Aldo haussa les épaules :

— Vous m’avez vraiment dérangé pour entendre pareille sottise, Monsieur le commissaire ? C’est bien chez vous pourtant que l’on m’a appris l’enlèvement de Vauxbrun tandis que sa voiture était engagée dans la rue de Poitiers ?

Langlois n’eut pas le loisir d’ouvrir la bouche. Le Mexicain, ses moustaches retroussées sur un rictus de dédain, lâchait :

— Enlèvement truqué ! Au lieu de se rendre à l’église, les complices de cet homme l’ont conduit au Ritz où, sous le prétexte d’un oubli de sa fiancée, il est monté à notre appartement. Il s’y est introduit, a volé le joyau et est reparti vers… on ne sait quelle destination inconnue…
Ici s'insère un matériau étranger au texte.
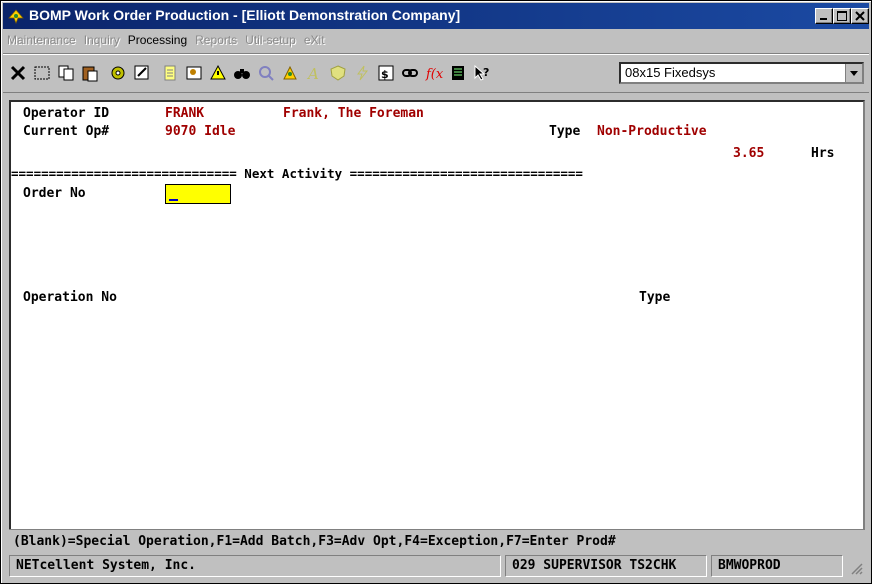 Image resolution: width=872 pixels, height=584 pixels. I want to click on close-button, so click(860, 16).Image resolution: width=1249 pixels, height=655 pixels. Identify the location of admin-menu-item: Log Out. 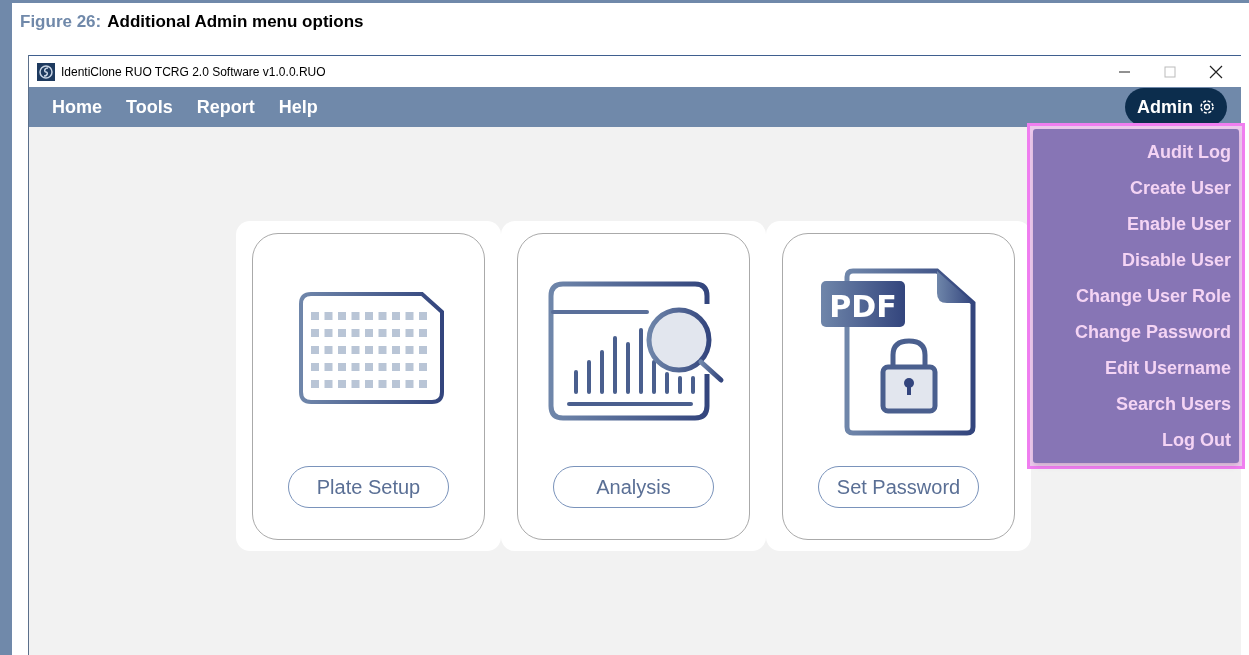
(1196, 440).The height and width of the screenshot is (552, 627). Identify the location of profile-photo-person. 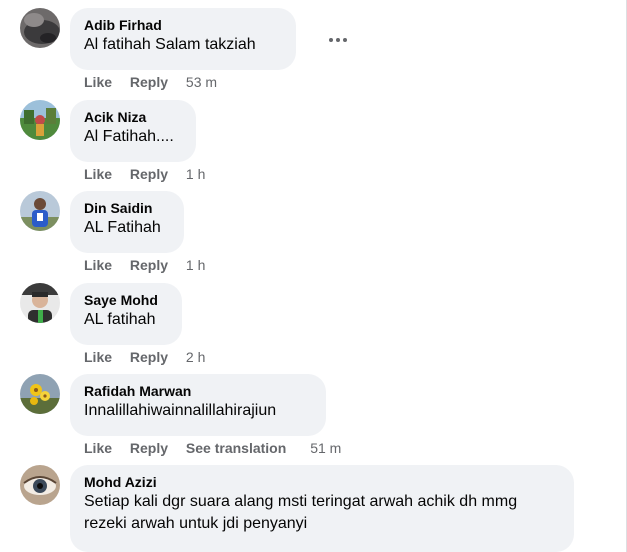
(40, 303).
Sans plus s’occuper de l’accusateur, Morosini regarda Langlois :

— C’est une histoire de fous ! Dites-moi que je rêve !

— Malheureusement non. On a vu M. Vauxbrun à l’heure indiquée.
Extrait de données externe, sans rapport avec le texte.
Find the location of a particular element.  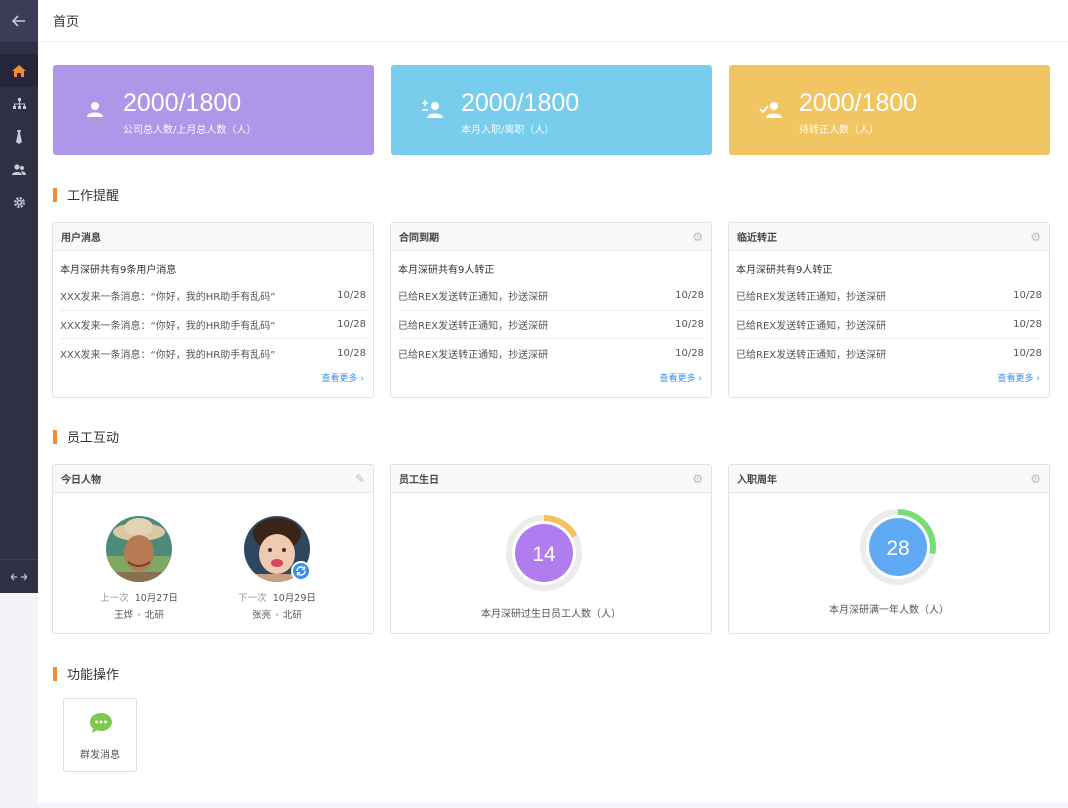

birthday-ring: 14 is located at coordinates (544, 553).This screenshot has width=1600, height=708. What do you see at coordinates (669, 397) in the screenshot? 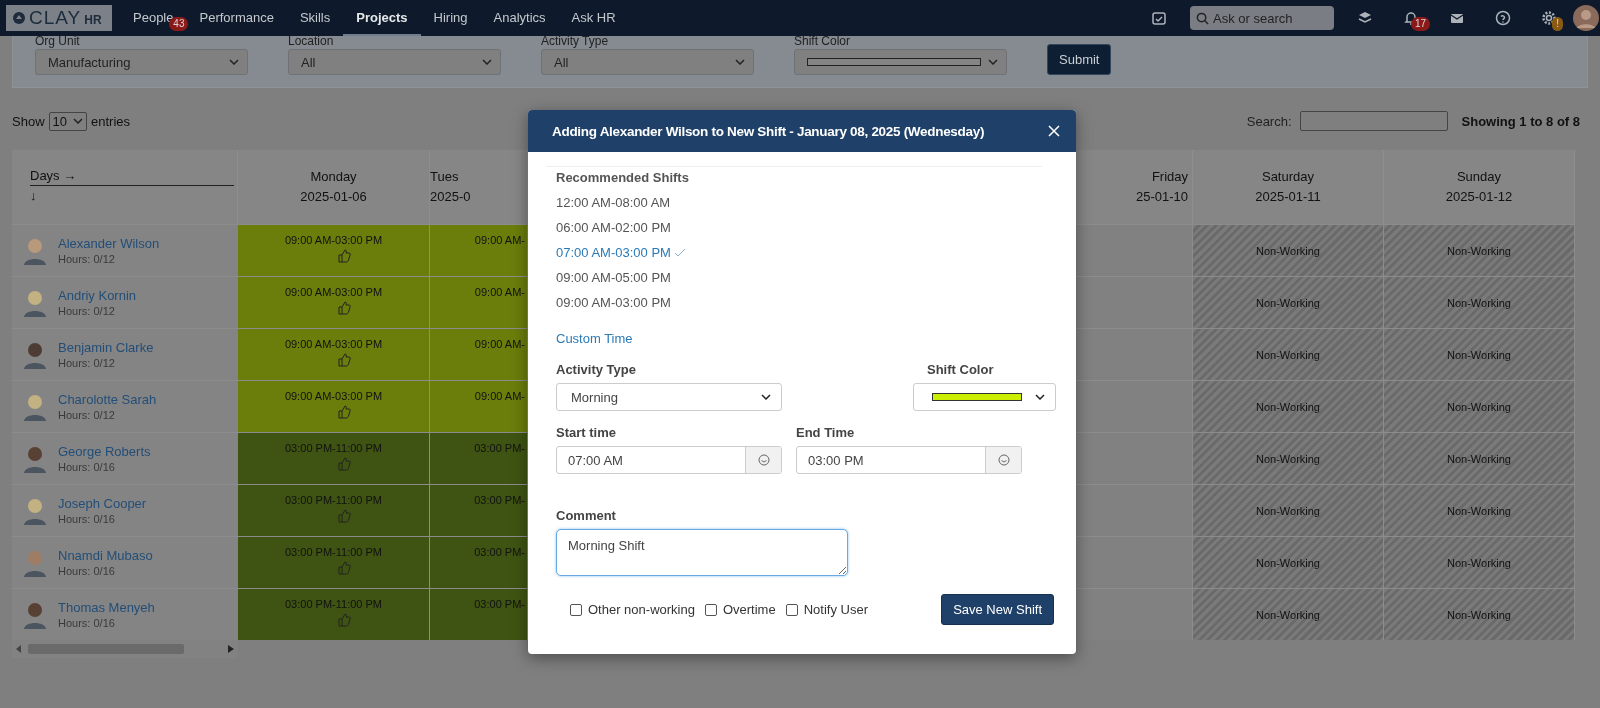
I see `activity-dropdown: Morning` at bounding box center [669, 397].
— Qui on ? Il y est connu comme le loup blanc ; son magasin est à côté et il fréquente le Ritz, son bar et ses restaurants depuis des années.

— Je sais. Pourtant il a été reconnu par l’un des réceptionnistes à qui il a même fait un signe et par une femme de chambre. Il était en jaquette, un œillet blanc à la boutonnière, et portait son haut-de-forme…
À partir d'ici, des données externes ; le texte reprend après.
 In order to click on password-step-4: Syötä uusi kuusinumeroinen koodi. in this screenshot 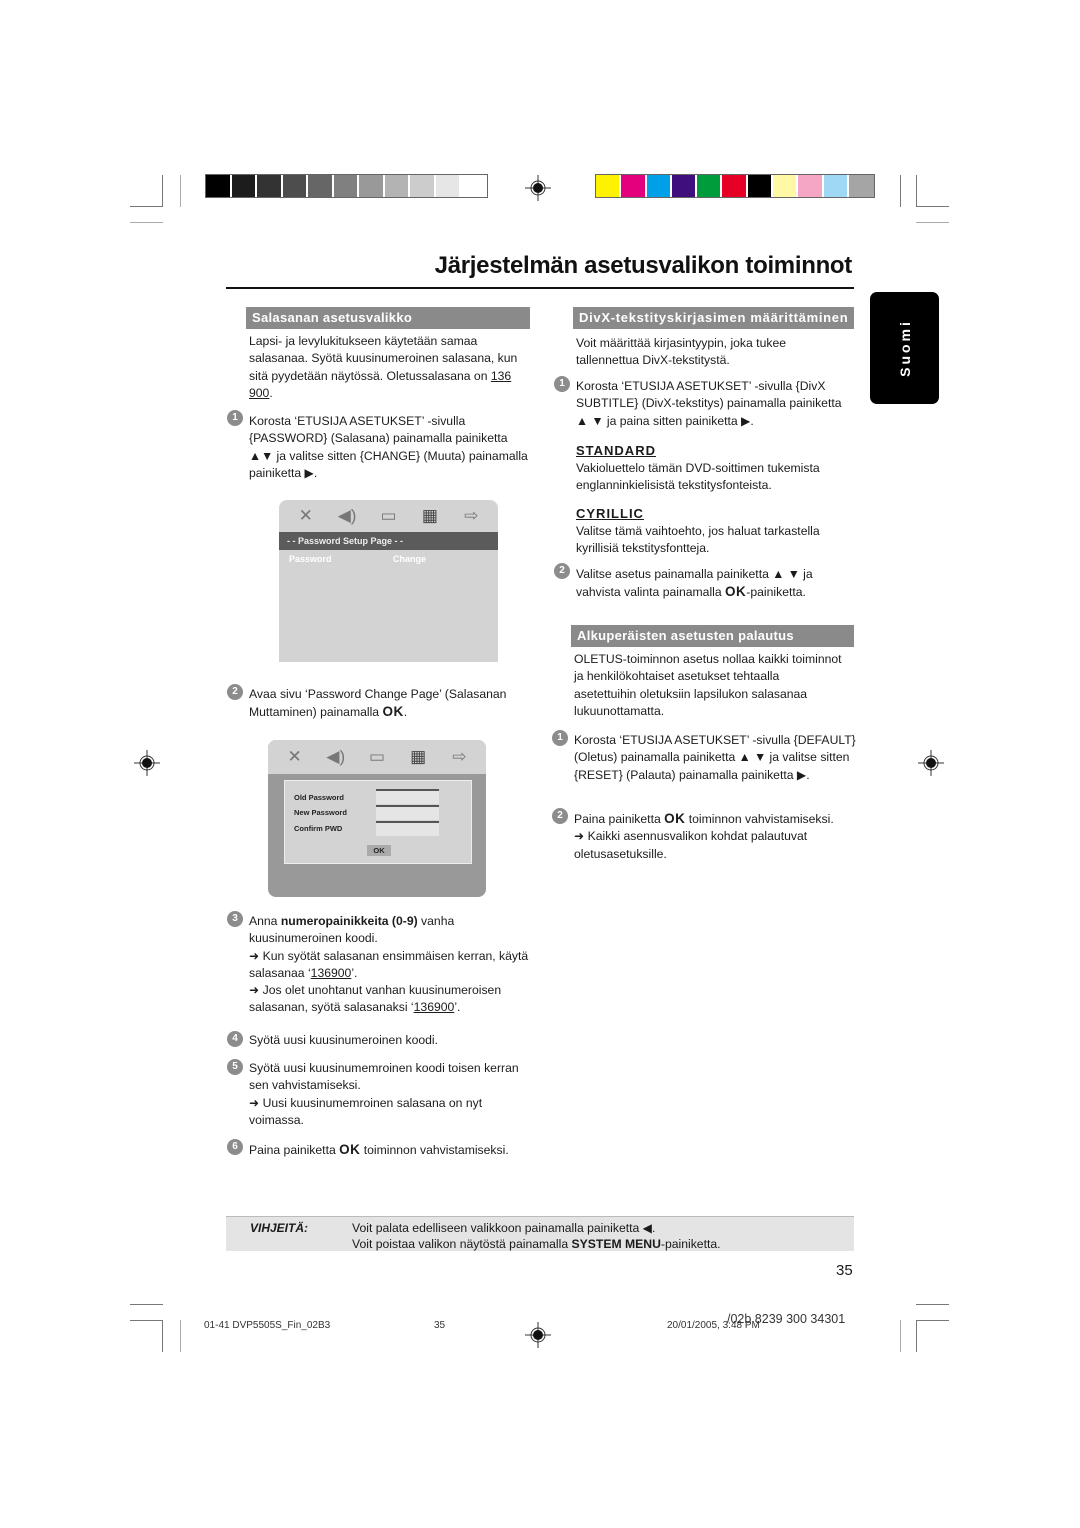, I will do `click(344, 1040)`.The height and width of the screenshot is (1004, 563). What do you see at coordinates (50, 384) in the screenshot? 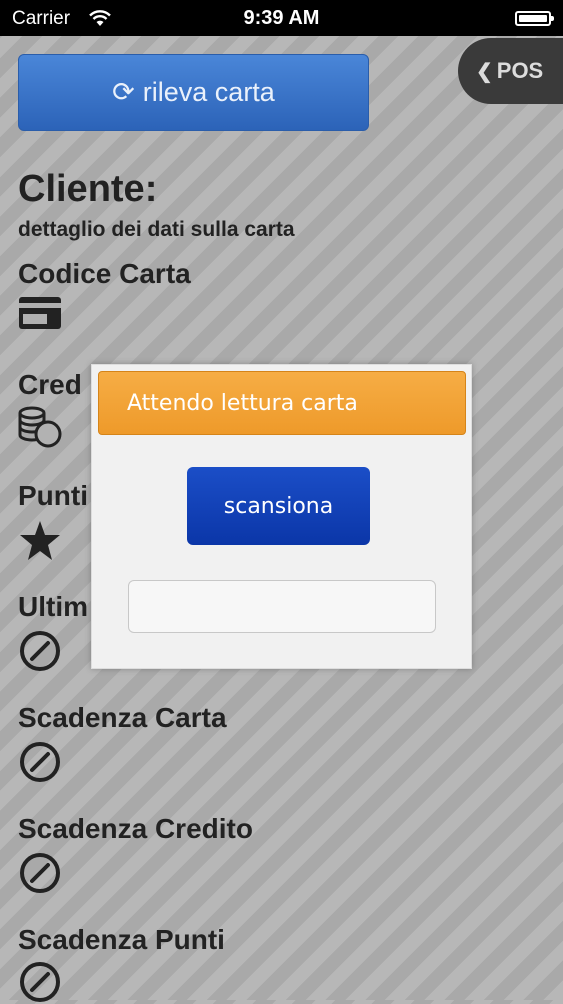
I see `field-label-credit: Cred` at bounding box center [50, 384].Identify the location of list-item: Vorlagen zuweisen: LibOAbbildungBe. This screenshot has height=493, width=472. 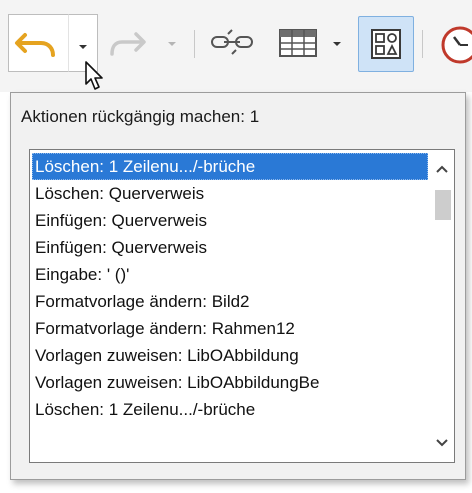
(230, 382).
— Je connais tout le personnel et vous ne vous étonnerez pas si je vais lui poser des questions. Encore une fois, rien n’a de sens dans cette histoire ! Follement épris de sa fiancée qu’il a épousée civilement à la mairie du VIIe arrondissement, voilà que le lendemain matin, au lieu d’aller faire sanctifier son mariage, il se fait « enlever » – par qui ? Je serais heureux de le savoir. Mon ami Vauxbrun, n’ayant rien d’un chef de bande, file au Ritz dans le but de dépouiller la famille de sa bien-aimée puis disparaît dans la nature, renonçant non seulement à la bénédiction nuptiale mais surtout à la nuit de noces…

— Vous devenez vulgaire, Monsieur, fit Olmedo.

Morosini darda sur lui un regard devenu vert de fureur contenue :

— Pas de cuistrerie, s’il vous plaît ! Quand un couple s’unit devant Dieu sans doute mais aussi devant deux cents personnes, il ne viendrait à l’idée d’aucune de ces personnes d’imaginer que, la nuit suivante, le couple en question a l’intention de s’en tenir là et de vivre comme frère et sœur. Ce n’est pas le style de Vauxbrun : il est fou de Doña Isabel ! Au point d’être en extase devant elle !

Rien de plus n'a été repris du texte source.